A lightweight, and even lower risk variation on the same theme, would be to run a hack day. For very traditional and complex organisations, or those with a modest innovation budget but an appetite to try things out, this could be a perfect gentle start.

The drawback of these activities, though, is that this work isn’t directly contributing to movement on the actual product.

Good ideas could end up being nothing more than an interesting diversion if steps for taking them forward to production aren’t put in place.

Technique #2: Team development

Another softer technique to deploy is investing in a product team’s ability to generate bold new ideas.

Upping their aptitude for workshopping and strategic thinking in order to take a longer-term view, but without removing any key players, is a way to shape a confident crew. The likelihood of changing their BAU mindsets along the way is odds-on.

Team development is never a risky bet. Ending up with a skilled, engaged team is pretty great in and of itself.

Technique #3: ‘Just do it’

Sometimes you just have to dive in at the deep end and jolt the priority areas of a product out of business as usual.

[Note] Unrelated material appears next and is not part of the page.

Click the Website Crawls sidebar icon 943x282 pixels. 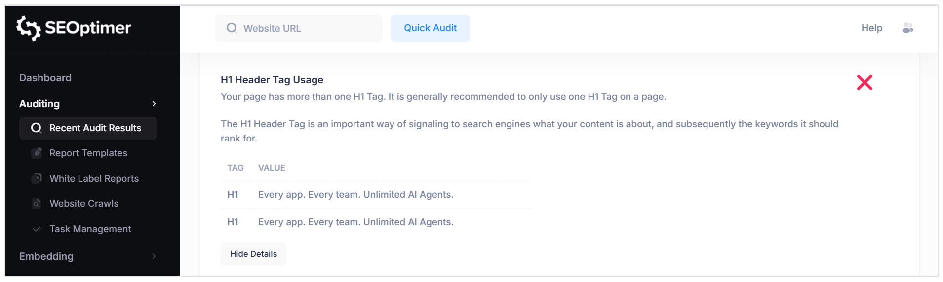(37, 204)
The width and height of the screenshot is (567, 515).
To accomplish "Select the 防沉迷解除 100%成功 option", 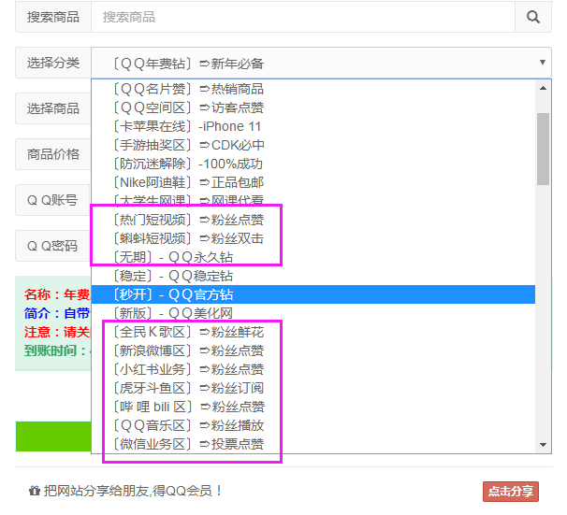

Xero is a great example of a huge organisation with a complex product taking the ‘just do it’ approach.

Areas of the accounting platform are updated to have a different look and feel to other parts as the heavy lifting goes on behind the scenes.

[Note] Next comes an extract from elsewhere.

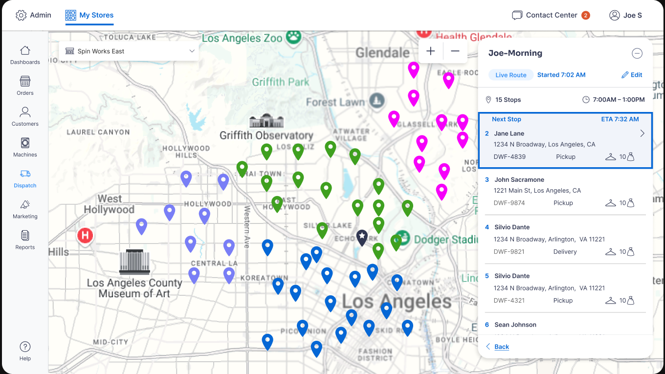Click the Back link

We make changes ‘under the hood’ of Xero every single day…as we focus more heavily on this work, you may notice that some of our products are updated with a fresh new look. It’s a sign that our teams are working hard to upgrade the underlying technology.

Anna Curzon
CPO, Xero

The resulting ‘Frankenproduct’ helps to tackle the complexity of change and get things done more rapidly than waiting for a whole roll out; so long as product teams can deal with not maintaining absolute consistency.

The risk of alienating users isn’t as great when using this method either, as some of the product’s old familiar parts will still be there.

For all the slightly whingey comments on the CPO’s article quoted above, Xero reported 29% revenue growth in their last annual report.

Users don’t seem to be fleeing in horror. 😉

Technique #4: The vision piece

Full disclosure, this is our favourite method of helping organisations break out of business as usual. It probably shows!

Presenting a vision of the core product, but in its future, radically upgraded form can be phenomenally powerful.

New flows, revised UI and plenty to delight are the order of the day here.

We’ve seen this work yield total C-suite buy-in and budget sign off, an excited and motivated team, and the ability to start building a plan to bring it to life right away.

Our vision work helped smart lab innovators Automata show what their platform was capable of ⚡️

Read more

There are so many benefits to showing the dream in this way.

For a start, costs are predictable, timelines are specific and risks are low since nothing is being built at this stage.

Working on a vision is focused on the real, core product – unlike the innovation stream mentioned above, but since it’s not undertaken ‘live’ – like the ‘just do it’ model – users won’t be any the wiser (and can’t get annoyed by anything).

That being said, a product vision can be used to show to users to get feedback and show where the product might go (or just to test that it’s right).

It’s not obligatory to hide this work from users if there’s a benefit to bringing them on the journey.

There is also a more obvious lead-in to delivering what’s been seen, and way less possibility of any good work being left by the wayside, again as is risked with an innovation stream.

The key takeaway

We know how tough it is for product teams to take the plunge and break away from the security of BAU. Being hard-wired for iteration and incremental change isn’t something we expect anyone to unpick overnight.

However, with new challengers appearing on the horizon all the time, it’s never been more important for established digital products to take calculated risks for survival.

There comes a point when fixing the existing isn’t going to be enough to keep users from jumping ship, however established your platform.

Organisations need to show they’re serious about product innovation if they want to outgrow the competition.